We also revisited the broader vision of Kulanu as a community of practice. Our primary focus is supporting each other as service leaders. At the same time, we may eventually “give back” to the broader congregation through occasional learning opportunities — perhaps an expanded lunch-and-learn on siddur structure, nusach basics, or a guided explanation of “what’s happening in this part of the service and why.” No commitments yet. Just a recognition that leadership can extend beyond the bimah.

A central theme of the evening was engagement. There is a real appetite not only to lead competently, but to understand why we say what we say when we say it — and what differentiates prayers that can feel repetitive at first glance. We named the tension between maintaining pace and facilitating meaning. Services cannot expand indefinitely. At the same time, small, well-placed explanations can deepen engagement without turning prayer into a seminar.

Music surfaced as one of the most practical entry points. Ashrei served as a concrete example: one melody resonates for one person; another melody opens it for someone else. Expanding our repertoire is not about novelty. It is about access.

We also explored a short text describing the prayer leader who “goes down before the ark” and “stands among the people”:

בַּשַּׁחַר כָּל הָעָם יוֹשְׁבִים וּשְׁלִיחַ צִבּוּר יוֹרֵד לִפְנֵי הַתֵּבָה וְעוֹמֵד בְּאֶמְצַע הָעָם וּמַתְחִיל

At Shaharit, the whole community is seated, and the prayer leader goes down before the ark, and stands among the people, and begins.

— Mishneh Torah, Hilkhot Tefillah 9:1

We reflected on what this implies about the Sha”tz being part of the community rather than above it, while also bearing responsibility to serve, set pace, and hold the room. “Going down” evokes humility.

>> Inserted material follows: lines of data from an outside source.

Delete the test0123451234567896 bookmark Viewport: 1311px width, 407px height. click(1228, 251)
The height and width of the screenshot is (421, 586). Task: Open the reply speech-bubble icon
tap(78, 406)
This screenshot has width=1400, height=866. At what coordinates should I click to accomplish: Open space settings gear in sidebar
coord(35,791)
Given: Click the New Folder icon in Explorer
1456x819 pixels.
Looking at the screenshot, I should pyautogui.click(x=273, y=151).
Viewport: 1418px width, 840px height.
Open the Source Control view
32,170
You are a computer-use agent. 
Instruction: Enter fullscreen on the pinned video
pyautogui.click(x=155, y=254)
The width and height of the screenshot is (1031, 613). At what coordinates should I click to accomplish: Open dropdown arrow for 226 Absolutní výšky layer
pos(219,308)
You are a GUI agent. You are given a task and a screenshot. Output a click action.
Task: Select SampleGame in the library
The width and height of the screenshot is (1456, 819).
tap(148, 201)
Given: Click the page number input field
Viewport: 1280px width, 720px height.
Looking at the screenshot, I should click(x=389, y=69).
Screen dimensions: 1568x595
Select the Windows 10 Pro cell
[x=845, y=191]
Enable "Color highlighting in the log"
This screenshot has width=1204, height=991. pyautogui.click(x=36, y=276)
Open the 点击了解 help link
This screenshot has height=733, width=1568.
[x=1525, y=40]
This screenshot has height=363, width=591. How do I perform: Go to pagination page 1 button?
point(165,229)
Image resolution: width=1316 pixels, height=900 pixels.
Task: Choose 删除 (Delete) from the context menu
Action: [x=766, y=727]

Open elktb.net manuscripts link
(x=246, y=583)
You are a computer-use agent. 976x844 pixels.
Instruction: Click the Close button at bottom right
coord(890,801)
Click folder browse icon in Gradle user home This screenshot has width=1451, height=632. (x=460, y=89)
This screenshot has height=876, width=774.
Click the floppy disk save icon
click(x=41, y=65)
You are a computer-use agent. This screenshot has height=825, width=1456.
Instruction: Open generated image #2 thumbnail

At the same time, the leader must “begin.” There is an inherent balance between chutzpah and humility, and between performance and leadership. Anyone who has stood at the amud knows that tension.

We concluded with musical sharing focused on El Adon. El Adon can be challenging conceptually, given its mystical language and imagery. Melody can make it accessible. Nusach provides the foundation. Within that framework, familiar tunes can serve as effective mechanisms for participation, including borrowing motifs from other contexts when it genuinely serves the kahal. We sang through several options and experienced how each one shifted the room. Some fun tunes that we didn’t get to but shared via email include:

For those interested in exploring further, Hadar’s Tefilla Recordings website offers an excellent collection of El Adon melodies. You can also find many by simply searching “El Adon” on your preferred music streaming platform. Listen with intention: which melodies would genuinely invite the congregation in?

Mastering many tunes is not about showing range. It is about having tools — and knowing when to use them.